(Dataset records)
___

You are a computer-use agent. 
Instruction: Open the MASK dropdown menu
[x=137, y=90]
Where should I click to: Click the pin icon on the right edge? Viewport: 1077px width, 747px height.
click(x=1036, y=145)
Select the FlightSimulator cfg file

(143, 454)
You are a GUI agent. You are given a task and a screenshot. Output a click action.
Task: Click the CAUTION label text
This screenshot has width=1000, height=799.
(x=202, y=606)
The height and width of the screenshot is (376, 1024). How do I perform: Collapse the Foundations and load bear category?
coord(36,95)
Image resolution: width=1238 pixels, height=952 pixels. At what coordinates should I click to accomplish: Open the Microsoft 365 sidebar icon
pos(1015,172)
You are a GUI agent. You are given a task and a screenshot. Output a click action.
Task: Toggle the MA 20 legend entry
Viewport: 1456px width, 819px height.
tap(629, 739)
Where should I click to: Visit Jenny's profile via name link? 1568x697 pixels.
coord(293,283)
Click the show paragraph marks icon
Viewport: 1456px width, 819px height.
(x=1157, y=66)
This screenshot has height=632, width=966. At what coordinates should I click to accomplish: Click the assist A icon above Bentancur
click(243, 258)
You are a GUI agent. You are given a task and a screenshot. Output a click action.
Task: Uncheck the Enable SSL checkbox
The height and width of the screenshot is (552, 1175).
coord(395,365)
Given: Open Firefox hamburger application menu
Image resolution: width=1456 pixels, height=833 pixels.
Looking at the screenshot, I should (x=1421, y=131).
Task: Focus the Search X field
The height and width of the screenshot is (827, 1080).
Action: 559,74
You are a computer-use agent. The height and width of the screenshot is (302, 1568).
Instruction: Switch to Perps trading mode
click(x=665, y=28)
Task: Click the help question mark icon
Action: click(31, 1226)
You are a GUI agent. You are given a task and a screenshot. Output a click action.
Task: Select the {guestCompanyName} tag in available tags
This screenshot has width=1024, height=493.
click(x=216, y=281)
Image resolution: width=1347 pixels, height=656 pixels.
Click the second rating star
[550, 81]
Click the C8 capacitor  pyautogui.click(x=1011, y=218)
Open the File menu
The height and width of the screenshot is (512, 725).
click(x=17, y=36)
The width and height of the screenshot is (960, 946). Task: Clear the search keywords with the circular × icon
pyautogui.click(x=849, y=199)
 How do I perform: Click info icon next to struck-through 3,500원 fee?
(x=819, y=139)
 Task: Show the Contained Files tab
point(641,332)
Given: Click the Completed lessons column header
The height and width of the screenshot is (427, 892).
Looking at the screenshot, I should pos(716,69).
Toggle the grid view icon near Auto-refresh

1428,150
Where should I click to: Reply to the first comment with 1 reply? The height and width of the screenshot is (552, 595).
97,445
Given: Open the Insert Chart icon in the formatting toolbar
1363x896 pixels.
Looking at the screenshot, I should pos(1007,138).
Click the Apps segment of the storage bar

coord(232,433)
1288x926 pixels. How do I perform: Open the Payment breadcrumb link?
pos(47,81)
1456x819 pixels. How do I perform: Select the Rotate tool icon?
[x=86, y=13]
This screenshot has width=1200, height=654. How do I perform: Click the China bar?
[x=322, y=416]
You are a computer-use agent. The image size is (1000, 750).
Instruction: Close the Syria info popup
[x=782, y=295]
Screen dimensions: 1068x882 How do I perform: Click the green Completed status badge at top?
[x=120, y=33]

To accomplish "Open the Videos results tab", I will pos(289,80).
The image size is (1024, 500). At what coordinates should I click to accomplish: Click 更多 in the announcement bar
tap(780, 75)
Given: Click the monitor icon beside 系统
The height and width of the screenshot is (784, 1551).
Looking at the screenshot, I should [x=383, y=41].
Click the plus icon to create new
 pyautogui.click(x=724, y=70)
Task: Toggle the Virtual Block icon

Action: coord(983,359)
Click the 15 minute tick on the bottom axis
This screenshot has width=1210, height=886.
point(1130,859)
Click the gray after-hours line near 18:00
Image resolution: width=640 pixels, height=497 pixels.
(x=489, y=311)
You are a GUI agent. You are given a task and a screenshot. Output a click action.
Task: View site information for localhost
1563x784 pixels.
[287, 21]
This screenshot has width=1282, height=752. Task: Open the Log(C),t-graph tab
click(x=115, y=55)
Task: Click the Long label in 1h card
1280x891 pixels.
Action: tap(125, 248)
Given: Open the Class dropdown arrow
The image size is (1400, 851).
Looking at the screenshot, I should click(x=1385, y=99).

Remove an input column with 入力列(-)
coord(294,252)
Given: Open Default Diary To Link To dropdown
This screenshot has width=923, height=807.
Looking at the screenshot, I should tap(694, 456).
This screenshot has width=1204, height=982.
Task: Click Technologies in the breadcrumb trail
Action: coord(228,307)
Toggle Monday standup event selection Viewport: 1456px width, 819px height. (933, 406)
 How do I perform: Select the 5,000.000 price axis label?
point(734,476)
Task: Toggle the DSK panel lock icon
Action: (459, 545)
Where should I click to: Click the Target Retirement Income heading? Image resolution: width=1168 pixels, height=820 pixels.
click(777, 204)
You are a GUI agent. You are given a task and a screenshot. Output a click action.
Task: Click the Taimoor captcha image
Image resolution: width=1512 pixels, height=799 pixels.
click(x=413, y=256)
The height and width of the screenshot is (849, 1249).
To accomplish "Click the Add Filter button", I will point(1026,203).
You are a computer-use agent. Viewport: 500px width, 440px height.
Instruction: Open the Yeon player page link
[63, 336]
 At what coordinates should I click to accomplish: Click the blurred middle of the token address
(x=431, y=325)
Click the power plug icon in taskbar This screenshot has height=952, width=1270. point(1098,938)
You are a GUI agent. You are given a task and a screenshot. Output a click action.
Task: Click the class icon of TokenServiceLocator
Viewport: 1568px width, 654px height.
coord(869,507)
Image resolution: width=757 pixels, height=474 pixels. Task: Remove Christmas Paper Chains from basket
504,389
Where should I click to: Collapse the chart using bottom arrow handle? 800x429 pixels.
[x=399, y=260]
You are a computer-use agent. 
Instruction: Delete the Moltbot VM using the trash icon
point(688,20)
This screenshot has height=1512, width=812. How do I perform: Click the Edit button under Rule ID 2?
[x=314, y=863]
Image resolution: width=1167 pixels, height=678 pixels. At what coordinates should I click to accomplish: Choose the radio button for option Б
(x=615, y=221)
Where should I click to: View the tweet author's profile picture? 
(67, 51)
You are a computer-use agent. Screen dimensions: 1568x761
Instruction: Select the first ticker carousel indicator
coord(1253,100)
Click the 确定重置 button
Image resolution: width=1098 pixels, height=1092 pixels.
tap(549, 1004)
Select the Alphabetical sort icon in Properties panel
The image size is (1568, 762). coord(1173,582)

___

= Written instruction =
Put every line of the records above into a Markdown table with two columns, "No." for the row number and "Line" for the line itself. Leave out blank lines.

= The output =
| No. | Line |
|---|---|
| 1 | You are a computer-use agent.  |
| 2 | Instruction: Open the MASK dropdown menu |
| 3 | [x=137, y=90] |
| 4 | Where should I click to: Click the pin icon on the right edge? Viewport: 1077px width, 747px height. |
| 5 | click(x=1036, y=145) |
| 6 | Select the FlightSimulator cfg file |
| 7 | (143, 454) |
| 8 | You are a GUI agent. You are given a task and a screenshot. Output a click action. |
| 9 | Task: Click the CAUTION label text |
| 10 | This screenshot has width=1000, height=799. |
| 11 | (x=202, y=606) |
| 12 | The height and width of the screenshot is (376, 1024). How do I perform: Collapse the Foundations and load bear category? |
| 13 | coord(36,95) |
| 14 | Image resolution: width=1238 pixels, height=952 pixels. At what coordinates should I click to accomplish: Open the Microsoft 365 sidebar icon |
| 15 | pos(1015,172) |
| 16 | You are a GUI agent. You are given a task and a screenshot. Output a click action. |
| 17 | Task: Toggle the MA 20 legend entry |
| 18 | Viewport: 1456px width, 819px height. |
| 19 | tap(629, 739) |
| 20 | Where should I click to: Visit Jenny's profile via name link? 1568x697 pixels. |
| 21 | coord(293,283) |
| 22 | Click the show paragraph marks icon |
| 23 | Viewport: 1456px width, 819px height. |
| 24 | (x=1157, y=66) |
| 25 | This screenshot has height=632, width=966. At what coordinates should I click to accomplish: Click the assist A icon above Bentancur |
| 26 | click(243, 258) |
| 27 | You are a GUI agent. You are given a task and a screenshot. Output a click action. |
| 28 | Task: Uncheck the Enable SSL checkbox |
| 29 | The height and width of the screenshot is (552, 1175). |
| 30 | coord(395,365) |
| 31 | Given: Open Firefox hamburger application menu |
| 32 | Image resolution: width=1456 pixels, height=833 pixels. |
| 33 | Looking at the screenshot, I should (x=1421, y=131). |
| 34 | Task: Focus the Search X field |
| 35 | The height and width of the screenshot is (827, 1080). |
| 36 | Action: 559,74 |
| 37 | You are a computer-use agent. The height and width of the screenshot is (302, 1568). |
| 38 | Instruction: Switch to Perps trading mode |
| 39 | click(x=665, y=28) |
| 40 | Task: Click the help question mark icon |
| 41 | Action: click(31, 1226) |
| 42 | You are a GUI agent. You are given a task and a screenshot. Output a click action. |
| 43 | Task: Select the {guestCompanyName} tag in available tags |
| 44 | This screenshot has width=1024, height=493. |
| 45 | click(x=216, y=281) |
| 46 | Image resolution: width=1347 pixels, height=656 pixels. |
| 47 | Click the second rating star |
| 48 | [550, 81] |
| 49 | Click the C8 capacitor  pyautogui.click(x=1011, y=218) |
| 50 | Open the File menu |
| 51 | The height and width of the screenshot is (512, 725). |
| 52 | click(x=17, y=36) |
| 53 | The width and height of the screenshot is (960, 946). Task: Clear the search keywords with the circular × icon |
| 54 | pyautogui.click(x=849, y=199) |
| 55 |  How do I perform: Click info icon next to struck-through 3,500원 fee? |
| 56 | (x=819, y=139) |
| 57 |  Task: Show the Contained Files tab |
| 58 | point(641,332) |
| 59 | Given: Click the Completed lessons column header |
| 60 | The height and width of the screenshot is (427, 892). |
| 61 | Looking at the screenshot, I should pos(716,69). |
| 62 | Toggle the grid view icon near Auto-refresh |
| 63 | 1428,150 |
| 64 | Where should I click to: Reply to the first comment with 1 reply? The height and width of the screenshot is (552, 595). |
| 65 | 97,445 |
| 66 | Given: Open the Insert Chart icon in the formatting toolbar |
| 67 | 1363x896 pixels. |
| 68 | Looking at the screenshot, I should pos(1007,138). |
| 69 | Click the Apps segment of the storage bar |
| 70 | coord(232,433) |
| 71 | 1288x926 pixels. How do I perform: Open the Payment breadcrumb link? |
| 72 | pos(47,81) |
| 73 | 1456x819 pixels. How do I perform: Select the Rotate tool icon? |
| 74 | [x=86, y=13] |
| 75 | This screenshot has width=1200, height=654. How do I perform: Click the China bar? |
| 76 | [x=322, y=416] |
| 77 | You are a computer-use agent. The image size is (1000, 750). |
| 78 | Instruction: Close the Syria info popup |
| 79 | [x=782, y=295] |
| 80 | Screen dimensions: 1068x882 How do I perform: Click the green Completed status badge at top? |
| 81 | [x=120, y=33] |
| 82 | To accomplish "Open the Videos results tab", I will pos(289,80). |
| 83 | The image size is (1024, 500). At what coordinates should I click to accomplish: Click 更多 in the announcement bar |
| 84 | tap(780, 75) |
| 85 | Given: Click the monitor icon beside 系统 |
| 86 | The height and width of the screenshot is (784, 1551). |
| 87 | Looking at the screenshot, I should [x=383, y=41]. |
| 88 | Click the plus icon to create new |
| 89 |  pyautogui.click(x=724, y=70) |
| 90 | Task: Toggle the Virtual Block icon |
| 91 | Action: coord(983,359) |
| 92 | Click the 15 minute tick on the bottom axis |
| 93 | This screenshot has width=1210, height=886. |
| 94 | point(1130,859) |
| 95 | Click the gray after-hours line near 18:00 |
| 96 | Image resolution: width=640 pixels, height=497 pixels. |
| 97 | (x=489, y=311) |
| 98 | You are a GUI agent. You are given a task and a screenshot. Output a click action. |
| 99 | Task: View site information for localhost |
| 100 | 1563x784 pixels. |
| 101 | [287, 21] |
| 102 | This screenshot has width=1282, height=752. Task: Open the Log(C),t-graph tab |
| 103 | click(x=115, y=55) |
| 104 | Task: Click the Long label in 1h card |
| 105 | 1280x891 pixels. |
| 106 | Action: tap(125, 248) |
| 107 | Given: Open the Class dropdown arrow |
| 108 | The image size is (1400, 851). |
| 109 | Looking at the screenshot, I should click(x=1385, y=99). |
| 110 | Remove an input column with 入力列(-) |
| 111 | coord(294,252) |
| 112 | Given: Open Default Diary To Link To dropdown |
| 113 | This screenshot has width=923, height=807. |
| 114 | Looking at the screenshot, I should tap(694, 456). |
| 115 | This screenshot has width=1204, height=982. |
| 116 | Task: Click Technologies in the breadcrumb trail |
| 117 | Action: coord(228,307) |
| 118 | Toggle Monday standup event selection Viewport: 1456px width, 819px height. (933, 406) |
| 119 |  How do I perform: Select the 5,000.000 price axis label? |
| 120 | point(734,476) |
| 121 | Task: Toggle the DSK panel lock icon |
| 122 | Action: (459, 545) |
| 123 | Where should I click to: Click the Target Retirement Income heading? Image resolution: width=1168 pixels, height=820 pixels. |
| 124 | click(777, 204) |
| 125 | You are a GUI agent. You are given a task and a screenshot. Output a click action. |
| 126 | Task: Click the Taimoor captcha image |
| 127 | Image resolution: width=1512 pixels, height=799 pixels. |
| 128 | click(x=413, y=256) |
| 129 | The height and width of the screenshot is (849, 1249). |
| 130 | To accomplish "Click the Add Filter button", I will point(1026,203). |
| 131 | You are a computer-use agent. Viewport: 500px width, 440px height. |
| 132 | Instruction: Open the Yeon player page link |
| 133 | [63, 336] |
| 134 |  At what coordinates should I click to accomplish: Click the blurred middle of the token address |
| 135 | (x=431, y=325) |
| 136 | Click the power plug icon in taskbar This screenshot has height=952, width=1270. point(1098,938) |
| 137 | You are a GUI agent. You are given a task and a screenshot. Output a click action. |
| 138 | Task: Click the class icon of TokenServiceLocator |
| 139 | Viewport: 1568px width, 654px height. |
| 140 | coord(869,507) |
| 141 | Image resolution: width=757 pixels, height=474 pixels. Task: Remove Christmas Paper Chains from basket |
| 142 | 504,389 |
| 143 | Where should I click to: Collapse the chart using bottom arrow handle? 800x429 pixels. |
| 144 | [x=399, y=260] |
| 145 | You are a computer-use agent.  |
| 146 | Instruction: Delete the Moltbot VM using the trash icon |
| 147 | point(688,20) |
| 148 | This screenshot has height=1512, width=812. How do I perform: Click the Edit button under Rule ID 2? |
| 149 | [x=314, y=863] |
| 150 | Image resolution: width=1167 pixels, height=678 pixels. At what coordinates should I click to accomplish: Choose the radio button for option Б |
| 151 | (x=615, y=221) |
| 152 | Where should I click to: View the tweet author's profile picture?  |
| 153 | (67, 51) |
| 154 | You are a computer-use agent. Screen dimensions: 1568x761 |
| 155 | Instruction: Select the first ticker carousel indicator |
| 156 | coord(1253,100) |
| 157 | Click the 确定重置 button |
| 158 | Image resolution: width=1098 pixels, height=1092 pixels. |
| 159 | tap(549, 1004) |
| 160 | Select the Alphabetical sort icon in Properties panel |
| 161 | The image size is (1568, 762). coord(1173,582) |